Re: circles

<aiiadict@xxxxxxxxx> wrote:

slowly figuring this out...

it only works for angles 90,180, 270...

other angles need "special cases"..

I calculate start/end points of arc using trig (sin and cos)

the circle segment is drawn, then the arc draw is
attempted...

for other angles besides those above, I need to set X
and Y to the start/end points of the arc, and draw from
there.

if anyone has a better idea of how to do this, please let
me know...

I want to get the arc coordinates for a 45 degree slice
of a circle. As input to the routine, I have ANGLE. The
arc I want coordinates for is ANGLE-22.5 to angle +22.5

I haven't looked at your program in detail, but there is a standard
algorithm for drawing circles (or arcs).

I managed to work it out for myself back in high school (mid 80s) when I
wrote a hi-res graphics drawing program. My memory was refreshed when I
was taught it again in a graphics course at University (late 80s).
Haven't had much use for it since then so my memory is a bit rusty. The
name "Bresenham" comes to mind, but I might be muddling the line and
circle algorithms.

You can work out the start and end coordinates for an arc using sin and
cos. The trick then is to work out exactly which pixels between those
two points are the best fit for the circle.

The algorithm basically works by stepping one pixel at a time from the
start position towards the end position.
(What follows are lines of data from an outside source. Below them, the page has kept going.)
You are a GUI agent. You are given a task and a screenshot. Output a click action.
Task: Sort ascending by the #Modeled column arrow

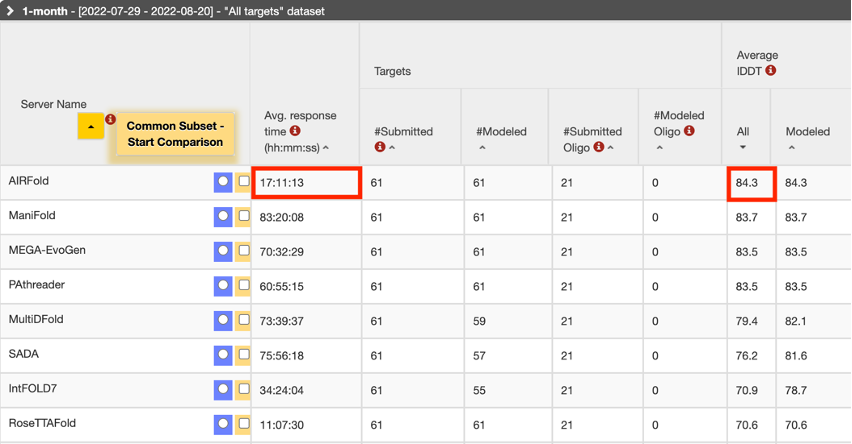pyautogui.click(x=483, y=147)
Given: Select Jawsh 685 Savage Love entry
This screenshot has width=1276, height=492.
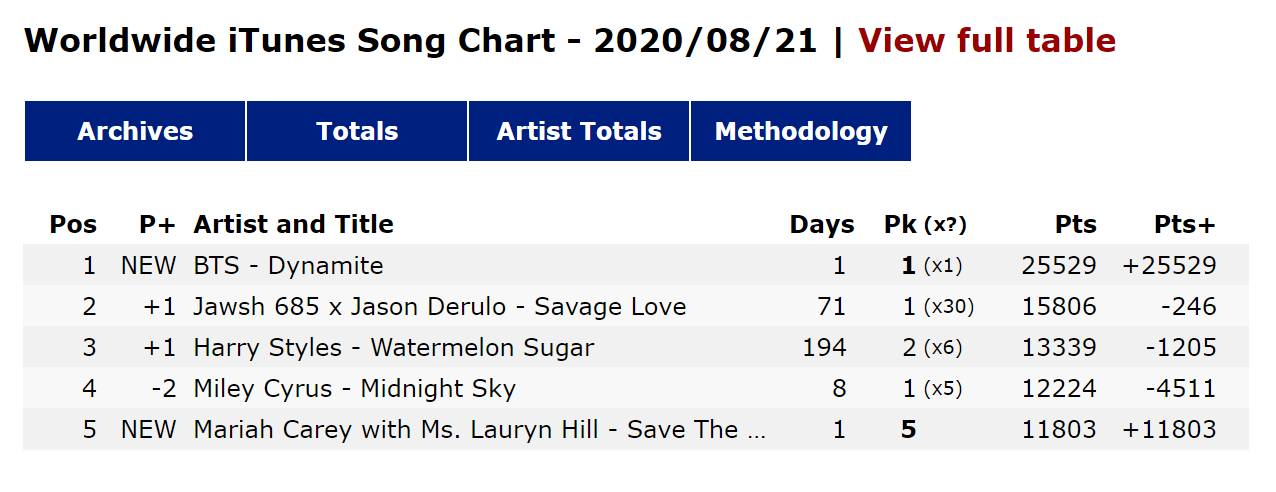Looking at the screenshot, I should pos(440,307).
For each potential pixel,
calculate the distance to centre of the circle, and then plot the pixels
which are the closest fit.

Within any eighth of the circle, you always step one pixel on one axis,
and either 0 or 1 pixels on the other axis.

For example, within the 0 to 45 degree arc, you always step one pixel
up, and step either 0 or 1 pixels left (whichever is the closest fit).
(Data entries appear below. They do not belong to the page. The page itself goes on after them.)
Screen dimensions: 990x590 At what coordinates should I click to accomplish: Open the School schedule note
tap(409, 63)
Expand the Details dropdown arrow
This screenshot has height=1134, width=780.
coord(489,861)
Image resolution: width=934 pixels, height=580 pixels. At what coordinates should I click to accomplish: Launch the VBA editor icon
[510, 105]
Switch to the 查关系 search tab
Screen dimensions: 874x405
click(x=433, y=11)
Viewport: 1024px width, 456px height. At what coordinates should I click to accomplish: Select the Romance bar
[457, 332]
Within the 45 to 90 degree arc, you always step one pixel left, and step
either 0 or 1 pixels up (whichever is the closest fit).

Repeat for each subsequent quadrant.

Calculating the distance to the centre is a bit difficult (square root),
but you can take a shortcut by working in squares of the X and Y
coordinates, and comparing that to the square of the hypotenuse.

Good luck!
--
David Empson
dempson@xxxxxxxxxxxxx
.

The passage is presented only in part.